Par Hatem JAMOUSSI
Fondateur de l’Association Convergence
Avec les révolutions de la dignité qui ont commencé en
Tunisie en Janvier 2011, davantage de « maturité » a été acquise par
le Forum social mondial, qui est passé d’une position traitant des
préoccupations de la société civile en rapport avec la mondialisation et
prônant inlassablement qu’ « un autre monde est possible », à un
espace de débats pouvant désormais se
prévaloir d’un vécu révolutionnaire, qui prouve concrètement -si besoin est-
que le changement est bien possible. Et, même si le processus des révolutions est
toujours en cours, de tels évènements ont valeur d’exemples, éloquents à plus
d’un titre.
D’abord, parce que ces révolutions sont imputables
essentiellement aux effets dévastateurs du système néolibéral, arrivés à leur
paroxysme, qui ont généré des soulèvements violents et incontrôlés. Elles sont
dues -avant tout- à l’absence d’équité sociale, le système ayant longtemps
décidé d’enfermer les exclus sociaux dans un monde souterrain dont ils ne devaient
affleurer. C’était sans compter avec ce torrent des révolutions, qui a tout
emporté sur son passage, pour restituer à ces populations exclues leur
« dignité ».
Ensuite, pour l’évolution inattendue que connaissent
ces révolutions, avec un cheminement non linéaire, semé d’embûches. A l’origine
de cette situation est en grande partie la sempiternelle lutte entre les deux
mondes, celui du néolibéralisme et celui du paradigme altermondialiste.
Le premier - ancré depuis de très longues années dans
la majeure partie de la planète- cherche à conserver bec et ongles ses acquis,
qui sont le gage de sa continuité. Il doit à tout prix maintenir sa prépondérance,
non seulement sur le monde riche (qui lui est naturellement acquis), mais
aussi et surtout sur le monde pauvre. Car ce monde pauvre,
qui est jusqu’ici le moins pillé par ses indigènes -non moins convaincus par le
néolibéralisme- qui ne disposent pas de moyens pour le faire, constitue une extension
nécessaire pour doper la croissance du monde riche : matières premières à
bas prix, débouchés commerciaux pour des produits souvent inutiles, exploitation
des ressources humaines et matérielles locales, etc. Cette prépondérance du
néolibéralisme doit pérenniser à jamais l’emprise du système sur un monde pauvre
avili, précarisé, surendetté, obéissant au doigt et à l’œil, autant de leviers
pour maintenir cette dépendance immuable.
A l’opposé, on trouve l’alter-mondialisme, qui
privilégie l’humain sur le matériel et se voulant le véhicule de toutes les
valeurs d’équité qui sont les siennes depuis Porto Alegre.

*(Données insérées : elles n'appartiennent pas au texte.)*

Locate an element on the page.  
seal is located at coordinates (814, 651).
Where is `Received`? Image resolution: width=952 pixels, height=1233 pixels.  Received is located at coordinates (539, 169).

On imagine l’amplitude
du choc …
Aujourd’hui est un moment unique de l’histoire, car
ces révolutions sont autant de tests grandeur nature qui se font au fil de l’eau
et les mutations subies par les pays concernés rappellent plus les champs d’expérimentation
que les ateliers d’application de solutions toutes faites, qui en fait n’existent
pas. Des facteurs endogènes et exogènes y participent. Des luttes d’ailleurs y sont
continuellement injectées. Bref, les peuples révolutionnaires s’y sentent quelque
part égarés et ne devraient pas être abandonnés à leur sort par leurs
semblables, porteurs des mêmes valeurs. En l’occurrence, le FSM devrait baliser
la route à ces téméraires, qui ont osé défier l’ordre établi, vaincre la
résignation. Il y gagnerait en passant de plain pied au cran supérieur, pour
affirmer haut et fort qu’« un autre monde existe ».